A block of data
------------------------------

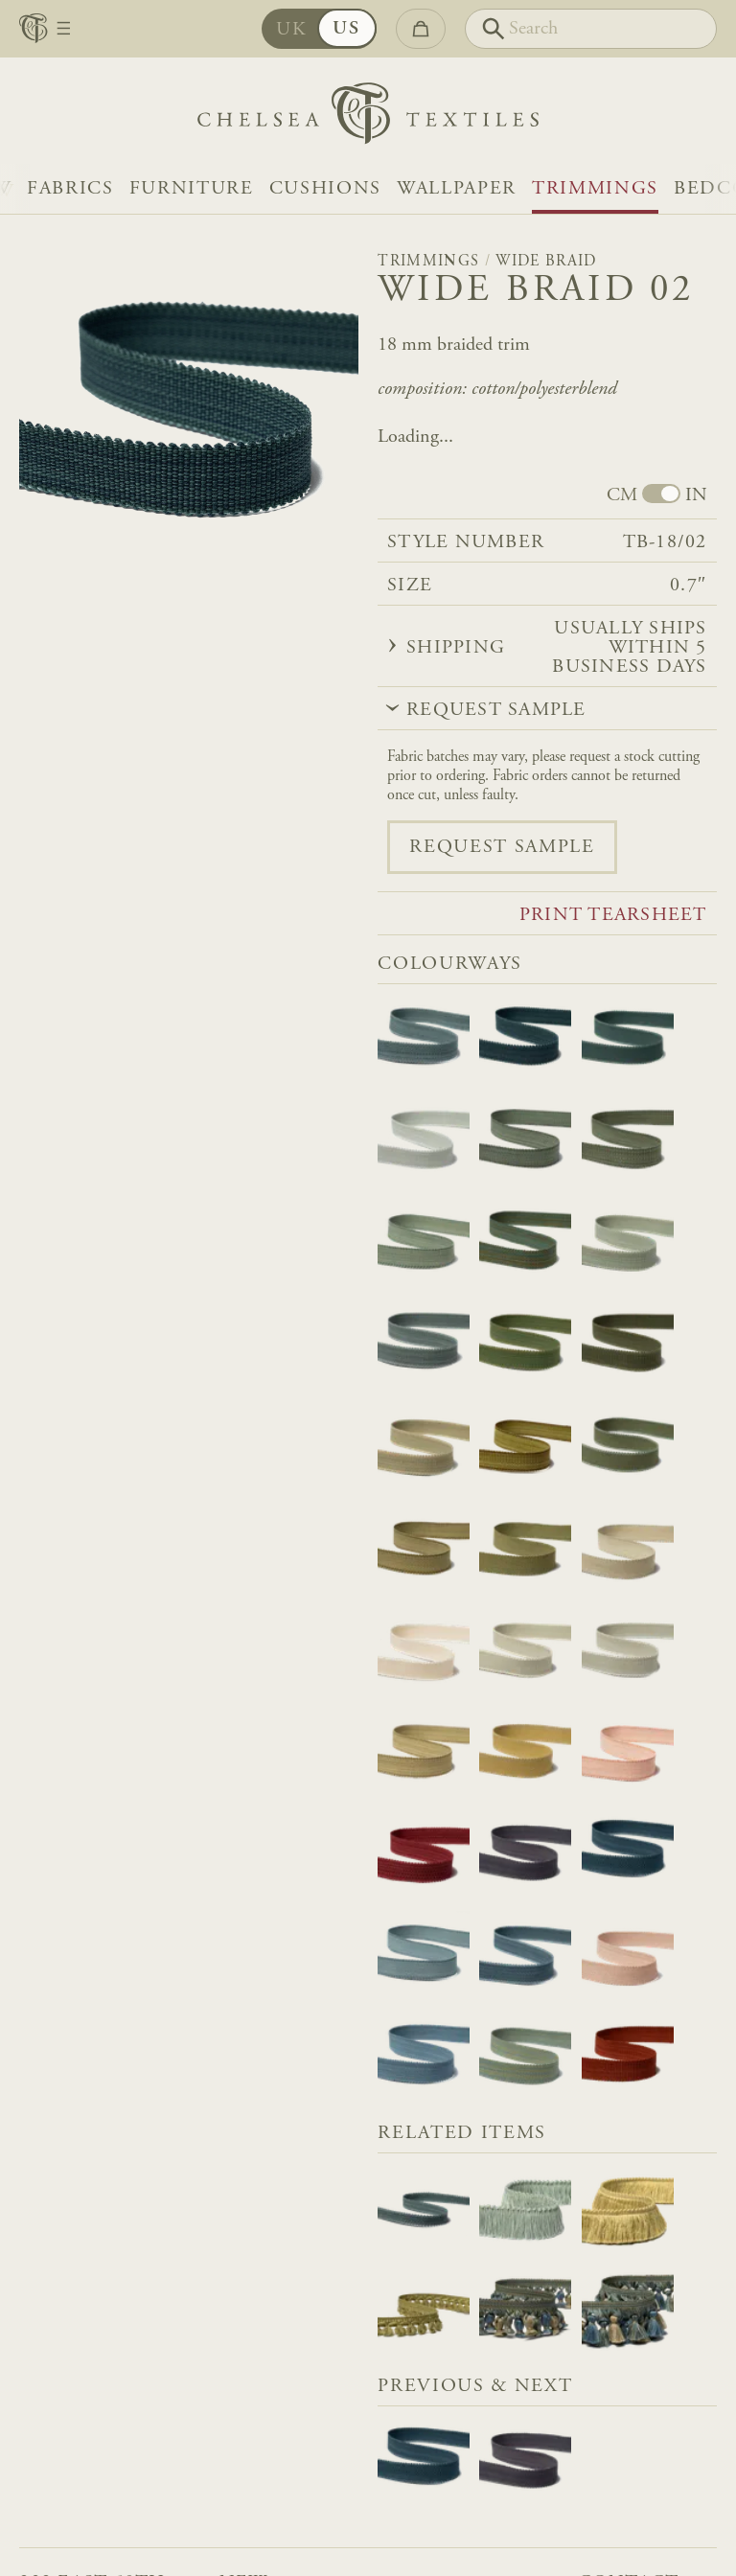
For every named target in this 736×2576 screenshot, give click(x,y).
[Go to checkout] (421, 29)
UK (305, 29)
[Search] (591, 29)
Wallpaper (457, 188)
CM (622, 495)
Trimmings (595, 188)
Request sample (501, 847)
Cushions (325, 188)
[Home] (368, 118)
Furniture (191, 188)
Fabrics (70, 188)
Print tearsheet (613, 915)
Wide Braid (545, 261)
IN (696, 495)
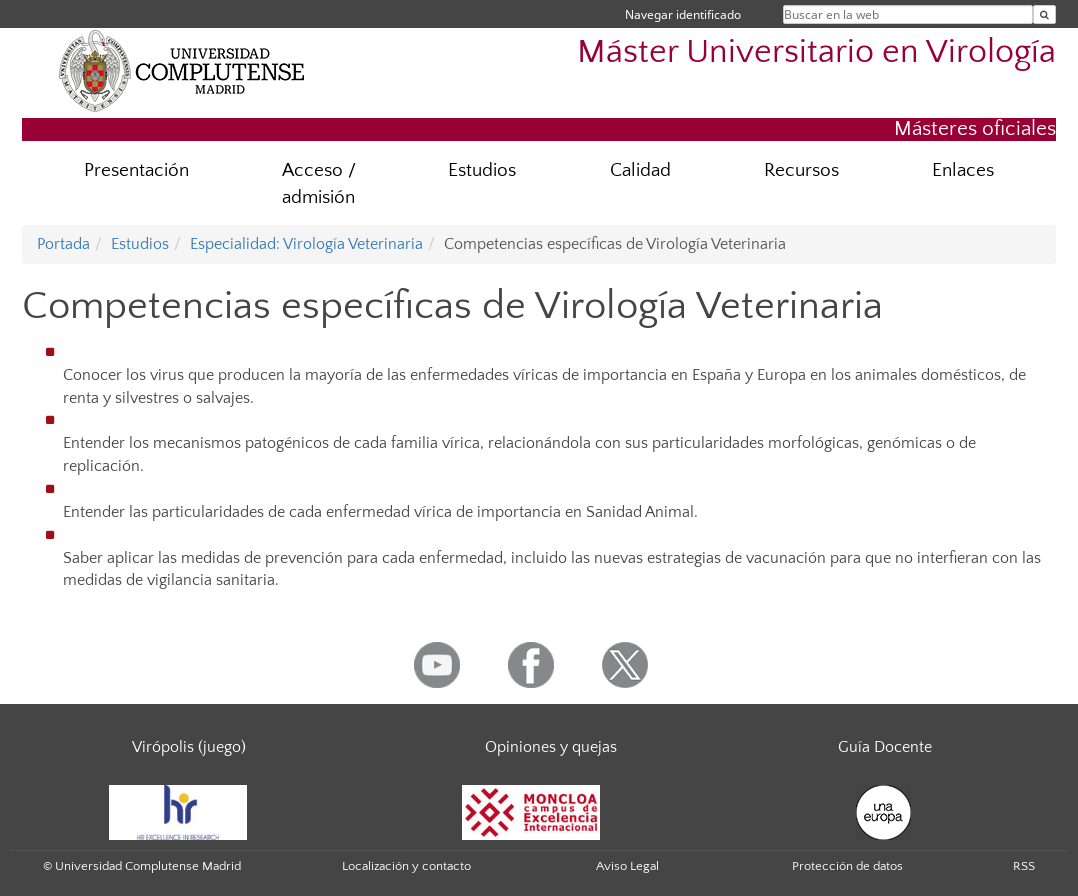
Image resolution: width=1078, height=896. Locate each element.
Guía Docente (885, 747)
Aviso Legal (627, 866)
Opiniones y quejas (551, 747)
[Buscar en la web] (1044, 14)
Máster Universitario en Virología (816, 52)
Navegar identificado (683, 14)
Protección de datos (847, 866)
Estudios (482, 170)
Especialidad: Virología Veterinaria (306, 244)
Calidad (640, 170)
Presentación (136, 170)
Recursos (801, 170)
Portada (63, 244)
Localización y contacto (406, 866)
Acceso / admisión (319, 184)
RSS (1024, 866)
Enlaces (963, 170)
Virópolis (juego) (189, 747)
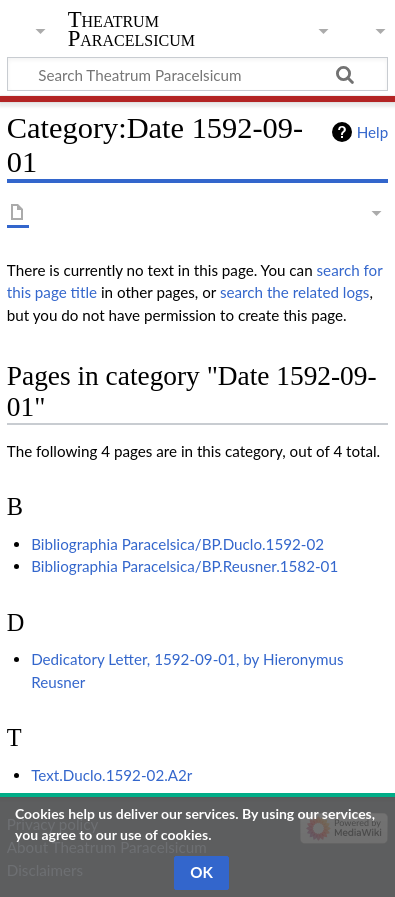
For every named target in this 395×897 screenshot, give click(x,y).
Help (372, 132)
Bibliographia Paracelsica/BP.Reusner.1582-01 (184, 566)
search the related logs (295, 292)
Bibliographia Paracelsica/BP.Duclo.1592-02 (177, 544)
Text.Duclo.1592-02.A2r (111, 775)
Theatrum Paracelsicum (131, 29)
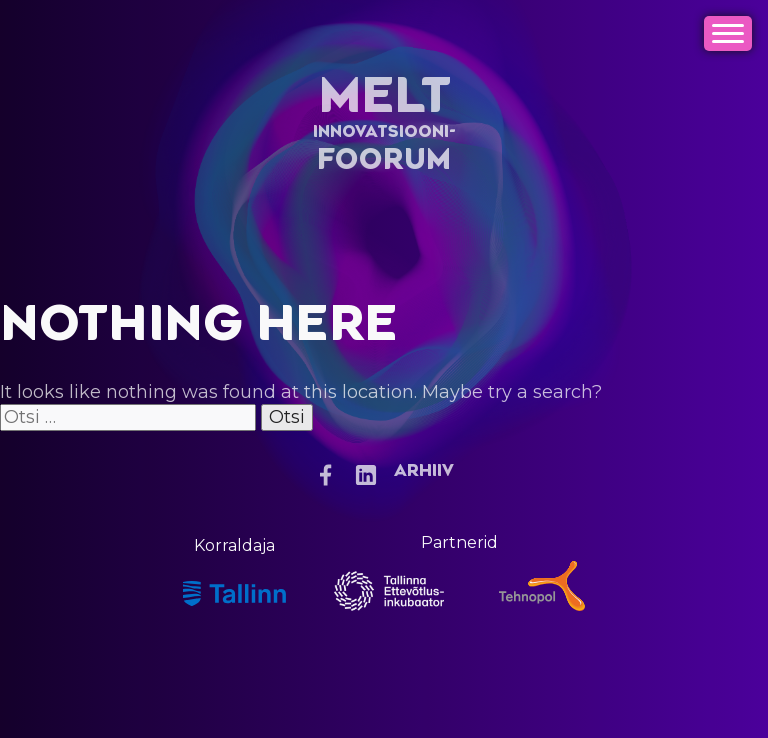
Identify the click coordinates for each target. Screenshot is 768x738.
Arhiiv (424, 471)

------------------------------

- [WHAT NEEDS TO BE DONE]
Copy the items from the line containing "[Buscar en la web] (1044, 14)" through the last line of the items, keeping each line as it appears. Omit the pictures.

- [THE RESPONSE]
[Buscar en la web] (1044, 14)
Máster Universitario en Virología (816, 52)
Navegar identificado (683, 14)
Protección de datos (847, 866)
Estudios (482, 170)
Especialidad: Virología Veterinaria (306, 244)
Calidad (640, 170)
Presentación (136, 170)
Recursos (801, 170)
Portada (63, 244)
Localización y contacto (406, 866)
Acceso / admisión (319, 184)
RSS (1024, 866)
Enlaces (963, 170)
Virópolis (juego) (189, 747)
For every named target in this 395×897 screenshot, give click(x,y).
Help (372, 132)
Bibliographia Paracelsica/BP.Reusner.1582-01 (184, 566)
search the related logs (295, 292)
Bibliographia Paracelsica/BP.Duclo.1592-02 (177, 544)
Text.Duclo.1592-02.A2r (111, 775)
Theatrum Paracelsicum (131, 29)
Identify the click coordinates for each target. Screenshot is 768x738.
Arhiiv (424, 471)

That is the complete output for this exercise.